Ia mengatakan, masalahnya bukan sekadar kekurangan dana, melainkan transmisi pembiayaan yang kurang menggigit. Likuiditas perbankan relatif longgar dengan rasio pendanaan terhadap kredit masih di kisaran 88 persen. Dan kualitas aset terjaga, namun laju pertumbuhan kredit belum sebanding dengan kebutuhan pemulihan ekonomi.
“Dalam kondisi seperti ini, injeksi Rp200 triliun ibarat menambah turbo pada mobil yang sedang ragu-ragu. Dorongan ekstra bermanfaat bila jalan di depan jelas dan pengemudinya paham rute; jika tidak, tenaga besar justru meningkatkan risiko selip di tikungan,” ucapnya.

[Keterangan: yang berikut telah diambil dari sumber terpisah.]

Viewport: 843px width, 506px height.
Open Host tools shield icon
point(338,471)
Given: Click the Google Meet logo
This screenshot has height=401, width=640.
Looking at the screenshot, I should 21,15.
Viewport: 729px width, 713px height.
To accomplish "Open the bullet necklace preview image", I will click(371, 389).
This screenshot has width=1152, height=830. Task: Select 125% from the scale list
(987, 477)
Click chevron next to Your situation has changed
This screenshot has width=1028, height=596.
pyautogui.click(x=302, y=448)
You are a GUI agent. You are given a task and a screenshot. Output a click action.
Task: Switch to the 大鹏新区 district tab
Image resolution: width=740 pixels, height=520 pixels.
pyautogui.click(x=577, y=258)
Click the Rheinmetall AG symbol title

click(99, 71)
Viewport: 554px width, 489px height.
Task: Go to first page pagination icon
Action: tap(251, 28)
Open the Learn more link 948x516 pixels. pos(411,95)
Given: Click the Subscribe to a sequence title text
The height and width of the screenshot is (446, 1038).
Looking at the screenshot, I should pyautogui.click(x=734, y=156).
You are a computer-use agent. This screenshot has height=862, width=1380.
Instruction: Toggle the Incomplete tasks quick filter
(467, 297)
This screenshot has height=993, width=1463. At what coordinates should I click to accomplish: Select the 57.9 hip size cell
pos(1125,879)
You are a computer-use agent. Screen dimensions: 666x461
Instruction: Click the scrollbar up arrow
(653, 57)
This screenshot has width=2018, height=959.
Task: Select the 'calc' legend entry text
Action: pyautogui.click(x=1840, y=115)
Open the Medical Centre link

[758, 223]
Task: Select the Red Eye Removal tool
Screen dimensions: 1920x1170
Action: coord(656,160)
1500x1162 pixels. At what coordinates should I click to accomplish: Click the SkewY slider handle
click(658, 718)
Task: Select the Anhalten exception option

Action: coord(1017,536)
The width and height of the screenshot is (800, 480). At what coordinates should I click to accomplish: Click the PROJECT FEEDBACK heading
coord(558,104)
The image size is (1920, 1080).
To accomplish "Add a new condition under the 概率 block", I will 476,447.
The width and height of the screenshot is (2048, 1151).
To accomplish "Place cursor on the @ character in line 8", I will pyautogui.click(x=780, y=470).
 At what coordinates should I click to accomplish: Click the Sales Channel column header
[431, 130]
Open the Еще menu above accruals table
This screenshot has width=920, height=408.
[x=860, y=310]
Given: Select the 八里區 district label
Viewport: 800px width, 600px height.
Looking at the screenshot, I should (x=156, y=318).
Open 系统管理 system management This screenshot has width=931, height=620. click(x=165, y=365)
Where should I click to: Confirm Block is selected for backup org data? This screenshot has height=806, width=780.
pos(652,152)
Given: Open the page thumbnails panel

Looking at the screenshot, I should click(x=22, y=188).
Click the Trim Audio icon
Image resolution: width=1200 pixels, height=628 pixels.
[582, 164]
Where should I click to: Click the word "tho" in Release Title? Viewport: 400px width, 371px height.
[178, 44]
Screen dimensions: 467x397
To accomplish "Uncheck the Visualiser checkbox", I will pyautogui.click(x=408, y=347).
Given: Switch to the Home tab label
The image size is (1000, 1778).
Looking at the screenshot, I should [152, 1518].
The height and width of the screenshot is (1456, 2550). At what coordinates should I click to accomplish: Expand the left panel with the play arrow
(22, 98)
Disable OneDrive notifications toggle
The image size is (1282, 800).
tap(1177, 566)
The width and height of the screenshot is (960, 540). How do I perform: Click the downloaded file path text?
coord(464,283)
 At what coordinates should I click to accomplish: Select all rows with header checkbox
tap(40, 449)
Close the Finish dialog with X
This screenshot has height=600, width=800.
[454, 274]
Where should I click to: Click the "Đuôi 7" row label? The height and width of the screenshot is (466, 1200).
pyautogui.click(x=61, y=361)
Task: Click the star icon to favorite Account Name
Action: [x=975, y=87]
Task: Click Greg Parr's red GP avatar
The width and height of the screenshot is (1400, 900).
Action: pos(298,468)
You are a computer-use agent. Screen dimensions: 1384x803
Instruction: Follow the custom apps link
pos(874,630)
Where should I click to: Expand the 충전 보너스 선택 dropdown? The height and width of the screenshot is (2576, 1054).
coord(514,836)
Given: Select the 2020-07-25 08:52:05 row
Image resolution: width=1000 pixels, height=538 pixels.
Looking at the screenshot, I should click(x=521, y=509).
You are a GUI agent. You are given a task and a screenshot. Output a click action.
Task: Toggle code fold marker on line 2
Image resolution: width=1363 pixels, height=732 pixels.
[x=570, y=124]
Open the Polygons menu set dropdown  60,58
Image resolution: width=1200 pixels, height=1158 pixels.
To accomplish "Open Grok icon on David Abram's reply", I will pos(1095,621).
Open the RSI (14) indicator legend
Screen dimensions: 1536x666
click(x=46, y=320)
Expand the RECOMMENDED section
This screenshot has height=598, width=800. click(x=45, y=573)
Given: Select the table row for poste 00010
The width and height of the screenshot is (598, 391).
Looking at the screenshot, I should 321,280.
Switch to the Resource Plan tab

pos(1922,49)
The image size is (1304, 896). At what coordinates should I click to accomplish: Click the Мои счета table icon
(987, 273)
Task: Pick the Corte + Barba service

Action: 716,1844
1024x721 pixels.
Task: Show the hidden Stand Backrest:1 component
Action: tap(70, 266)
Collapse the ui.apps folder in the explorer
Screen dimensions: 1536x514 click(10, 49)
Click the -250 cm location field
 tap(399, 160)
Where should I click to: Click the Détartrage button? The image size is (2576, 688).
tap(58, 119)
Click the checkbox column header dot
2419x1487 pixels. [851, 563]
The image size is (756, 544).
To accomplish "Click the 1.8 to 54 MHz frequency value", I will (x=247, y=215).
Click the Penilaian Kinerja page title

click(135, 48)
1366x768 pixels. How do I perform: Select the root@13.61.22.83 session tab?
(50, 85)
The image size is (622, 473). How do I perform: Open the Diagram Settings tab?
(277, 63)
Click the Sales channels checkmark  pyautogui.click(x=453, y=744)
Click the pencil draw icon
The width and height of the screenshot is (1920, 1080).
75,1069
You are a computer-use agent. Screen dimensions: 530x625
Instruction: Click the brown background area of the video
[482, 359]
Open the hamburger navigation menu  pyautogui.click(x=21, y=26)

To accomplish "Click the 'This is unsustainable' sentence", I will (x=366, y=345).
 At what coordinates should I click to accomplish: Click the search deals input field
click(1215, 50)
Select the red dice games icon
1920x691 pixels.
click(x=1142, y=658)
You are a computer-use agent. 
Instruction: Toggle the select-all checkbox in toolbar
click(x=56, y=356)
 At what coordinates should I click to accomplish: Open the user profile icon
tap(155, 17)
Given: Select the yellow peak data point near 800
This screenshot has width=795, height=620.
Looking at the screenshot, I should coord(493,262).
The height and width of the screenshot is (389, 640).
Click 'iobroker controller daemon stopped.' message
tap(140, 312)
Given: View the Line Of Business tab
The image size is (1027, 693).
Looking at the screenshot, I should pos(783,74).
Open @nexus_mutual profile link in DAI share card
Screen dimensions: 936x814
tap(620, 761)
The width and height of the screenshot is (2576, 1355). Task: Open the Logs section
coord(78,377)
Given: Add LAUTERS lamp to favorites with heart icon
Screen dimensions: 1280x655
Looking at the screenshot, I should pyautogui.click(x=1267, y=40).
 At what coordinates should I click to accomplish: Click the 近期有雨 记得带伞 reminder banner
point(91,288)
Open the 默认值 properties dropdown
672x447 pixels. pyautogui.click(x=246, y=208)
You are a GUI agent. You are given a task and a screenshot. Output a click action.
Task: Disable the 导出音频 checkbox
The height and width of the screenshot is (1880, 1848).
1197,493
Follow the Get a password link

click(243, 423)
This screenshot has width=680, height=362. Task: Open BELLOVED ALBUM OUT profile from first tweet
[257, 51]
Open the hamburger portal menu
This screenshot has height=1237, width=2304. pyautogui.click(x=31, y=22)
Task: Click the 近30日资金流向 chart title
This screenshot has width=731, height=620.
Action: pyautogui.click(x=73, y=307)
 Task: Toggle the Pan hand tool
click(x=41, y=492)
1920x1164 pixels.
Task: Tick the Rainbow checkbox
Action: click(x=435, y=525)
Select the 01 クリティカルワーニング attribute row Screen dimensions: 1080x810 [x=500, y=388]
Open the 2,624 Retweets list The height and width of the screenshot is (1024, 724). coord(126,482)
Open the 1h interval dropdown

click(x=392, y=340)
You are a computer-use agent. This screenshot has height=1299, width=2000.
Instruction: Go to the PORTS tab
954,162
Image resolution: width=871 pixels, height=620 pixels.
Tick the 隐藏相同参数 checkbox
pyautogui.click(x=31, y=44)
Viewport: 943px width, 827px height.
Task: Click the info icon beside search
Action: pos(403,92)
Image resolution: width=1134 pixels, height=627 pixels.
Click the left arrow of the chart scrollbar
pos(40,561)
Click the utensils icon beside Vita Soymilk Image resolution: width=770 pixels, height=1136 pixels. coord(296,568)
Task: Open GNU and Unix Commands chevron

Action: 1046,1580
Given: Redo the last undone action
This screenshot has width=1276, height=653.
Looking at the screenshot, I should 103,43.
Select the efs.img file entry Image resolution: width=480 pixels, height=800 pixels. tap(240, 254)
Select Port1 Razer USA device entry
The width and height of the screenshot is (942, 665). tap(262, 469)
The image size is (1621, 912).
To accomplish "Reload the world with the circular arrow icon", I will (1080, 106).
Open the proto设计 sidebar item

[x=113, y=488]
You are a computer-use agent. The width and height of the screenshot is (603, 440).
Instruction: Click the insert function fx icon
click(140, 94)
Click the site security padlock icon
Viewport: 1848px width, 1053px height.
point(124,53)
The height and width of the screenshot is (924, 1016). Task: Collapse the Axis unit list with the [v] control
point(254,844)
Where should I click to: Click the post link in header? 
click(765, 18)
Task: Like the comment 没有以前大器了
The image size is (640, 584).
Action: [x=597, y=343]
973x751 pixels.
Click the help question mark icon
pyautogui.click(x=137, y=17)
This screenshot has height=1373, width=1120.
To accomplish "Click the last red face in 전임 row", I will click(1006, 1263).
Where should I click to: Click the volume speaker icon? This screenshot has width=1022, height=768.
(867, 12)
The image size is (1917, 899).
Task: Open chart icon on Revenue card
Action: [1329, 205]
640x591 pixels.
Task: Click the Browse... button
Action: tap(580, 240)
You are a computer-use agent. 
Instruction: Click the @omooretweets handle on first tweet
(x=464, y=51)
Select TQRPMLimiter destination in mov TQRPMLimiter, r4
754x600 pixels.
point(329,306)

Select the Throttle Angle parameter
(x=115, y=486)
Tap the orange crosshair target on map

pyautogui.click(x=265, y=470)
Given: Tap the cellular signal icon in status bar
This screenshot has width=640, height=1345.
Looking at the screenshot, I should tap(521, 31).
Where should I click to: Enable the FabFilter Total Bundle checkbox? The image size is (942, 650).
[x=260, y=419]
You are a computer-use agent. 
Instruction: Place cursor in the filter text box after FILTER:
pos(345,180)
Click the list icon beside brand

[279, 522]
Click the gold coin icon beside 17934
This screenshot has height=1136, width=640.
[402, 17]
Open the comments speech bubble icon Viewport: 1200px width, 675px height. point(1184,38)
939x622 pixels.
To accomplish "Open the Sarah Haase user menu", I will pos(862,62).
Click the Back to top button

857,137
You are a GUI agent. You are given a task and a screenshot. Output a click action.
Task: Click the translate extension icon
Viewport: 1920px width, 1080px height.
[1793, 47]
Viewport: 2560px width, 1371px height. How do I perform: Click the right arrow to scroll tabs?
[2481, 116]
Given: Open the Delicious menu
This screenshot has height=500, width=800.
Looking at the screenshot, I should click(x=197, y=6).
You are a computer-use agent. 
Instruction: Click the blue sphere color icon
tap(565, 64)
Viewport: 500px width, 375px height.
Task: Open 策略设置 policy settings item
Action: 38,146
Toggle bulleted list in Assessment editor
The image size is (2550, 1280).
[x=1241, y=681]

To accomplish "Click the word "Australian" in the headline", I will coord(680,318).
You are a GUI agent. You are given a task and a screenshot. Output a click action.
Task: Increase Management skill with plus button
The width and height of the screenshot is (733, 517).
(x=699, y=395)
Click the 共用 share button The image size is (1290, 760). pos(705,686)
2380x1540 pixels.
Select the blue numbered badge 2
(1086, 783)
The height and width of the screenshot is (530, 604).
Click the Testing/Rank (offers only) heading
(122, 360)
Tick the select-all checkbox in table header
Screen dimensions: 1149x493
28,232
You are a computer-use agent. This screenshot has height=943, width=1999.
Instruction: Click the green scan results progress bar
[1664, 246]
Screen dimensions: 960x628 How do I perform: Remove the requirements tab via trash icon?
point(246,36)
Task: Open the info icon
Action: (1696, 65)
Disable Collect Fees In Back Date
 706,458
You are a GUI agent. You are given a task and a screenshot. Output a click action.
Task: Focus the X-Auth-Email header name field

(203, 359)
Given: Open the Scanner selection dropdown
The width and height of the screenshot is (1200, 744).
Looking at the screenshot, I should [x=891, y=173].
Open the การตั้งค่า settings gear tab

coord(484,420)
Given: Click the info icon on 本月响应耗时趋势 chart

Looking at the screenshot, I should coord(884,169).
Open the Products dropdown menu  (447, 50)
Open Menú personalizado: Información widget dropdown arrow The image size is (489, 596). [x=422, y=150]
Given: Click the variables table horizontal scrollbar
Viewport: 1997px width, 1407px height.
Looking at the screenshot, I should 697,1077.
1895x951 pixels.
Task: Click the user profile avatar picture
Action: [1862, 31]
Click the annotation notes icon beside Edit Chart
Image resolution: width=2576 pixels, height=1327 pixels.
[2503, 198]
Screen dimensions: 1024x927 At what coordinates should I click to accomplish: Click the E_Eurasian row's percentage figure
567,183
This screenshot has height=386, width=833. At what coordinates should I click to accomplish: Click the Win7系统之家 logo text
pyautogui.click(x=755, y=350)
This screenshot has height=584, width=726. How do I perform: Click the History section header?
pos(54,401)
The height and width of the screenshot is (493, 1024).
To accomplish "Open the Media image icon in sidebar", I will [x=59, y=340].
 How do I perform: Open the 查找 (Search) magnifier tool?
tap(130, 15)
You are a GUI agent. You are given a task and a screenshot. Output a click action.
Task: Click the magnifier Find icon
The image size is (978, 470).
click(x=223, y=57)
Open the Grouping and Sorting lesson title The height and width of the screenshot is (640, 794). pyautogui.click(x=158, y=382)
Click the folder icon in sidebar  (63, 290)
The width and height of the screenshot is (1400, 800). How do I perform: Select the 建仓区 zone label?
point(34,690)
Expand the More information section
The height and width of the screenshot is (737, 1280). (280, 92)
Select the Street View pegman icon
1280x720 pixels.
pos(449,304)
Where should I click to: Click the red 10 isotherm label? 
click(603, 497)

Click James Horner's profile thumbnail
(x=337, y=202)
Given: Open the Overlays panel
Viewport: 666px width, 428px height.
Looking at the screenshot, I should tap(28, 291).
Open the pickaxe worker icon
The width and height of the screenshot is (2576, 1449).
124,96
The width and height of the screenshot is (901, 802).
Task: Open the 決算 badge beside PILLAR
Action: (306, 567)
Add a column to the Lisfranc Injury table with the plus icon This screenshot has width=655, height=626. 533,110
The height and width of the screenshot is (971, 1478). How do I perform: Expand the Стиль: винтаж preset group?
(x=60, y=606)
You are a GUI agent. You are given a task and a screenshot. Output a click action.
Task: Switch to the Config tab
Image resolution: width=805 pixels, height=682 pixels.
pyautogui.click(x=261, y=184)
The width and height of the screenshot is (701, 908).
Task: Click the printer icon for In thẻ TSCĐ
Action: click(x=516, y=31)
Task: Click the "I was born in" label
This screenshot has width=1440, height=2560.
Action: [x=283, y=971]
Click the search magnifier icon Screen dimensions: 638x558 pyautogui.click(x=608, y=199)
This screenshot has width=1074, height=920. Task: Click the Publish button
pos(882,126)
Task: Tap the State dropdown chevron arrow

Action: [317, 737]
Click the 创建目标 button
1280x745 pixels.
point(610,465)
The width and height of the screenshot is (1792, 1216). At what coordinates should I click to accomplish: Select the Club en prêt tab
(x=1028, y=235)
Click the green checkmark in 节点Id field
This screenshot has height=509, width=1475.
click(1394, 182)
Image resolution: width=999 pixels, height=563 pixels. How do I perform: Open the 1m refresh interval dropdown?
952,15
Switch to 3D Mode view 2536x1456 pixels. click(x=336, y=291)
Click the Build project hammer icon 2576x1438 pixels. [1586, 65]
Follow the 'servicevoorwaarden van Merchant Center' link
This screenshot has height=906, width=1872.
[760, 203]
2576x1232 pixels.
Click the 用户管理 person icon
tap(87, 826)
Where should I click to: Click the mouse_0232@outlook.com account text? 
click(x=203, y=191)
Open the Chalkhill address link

Ia mengungkapkan, dana murah mendorong bank mencari portofolio paling aman dan cepat. Sering kali jatuh ke refinancing debitur besar atau kredit konsumsi, bukan ke UMKM pangan, koperasi desa, atau pengembang rumah sederhana yang memerlukan nurturing.
“Penumpukan ke properti tanpa manajemen siklus bisa memantik volatilitas harga,” jelasnya.
“Risiko lainnya adalah moral hazard di hulu: “koperasi instan”, penyaluran berbasis kedekatan, atau pengadaan MBG yang tak transparan,” imbuhnya.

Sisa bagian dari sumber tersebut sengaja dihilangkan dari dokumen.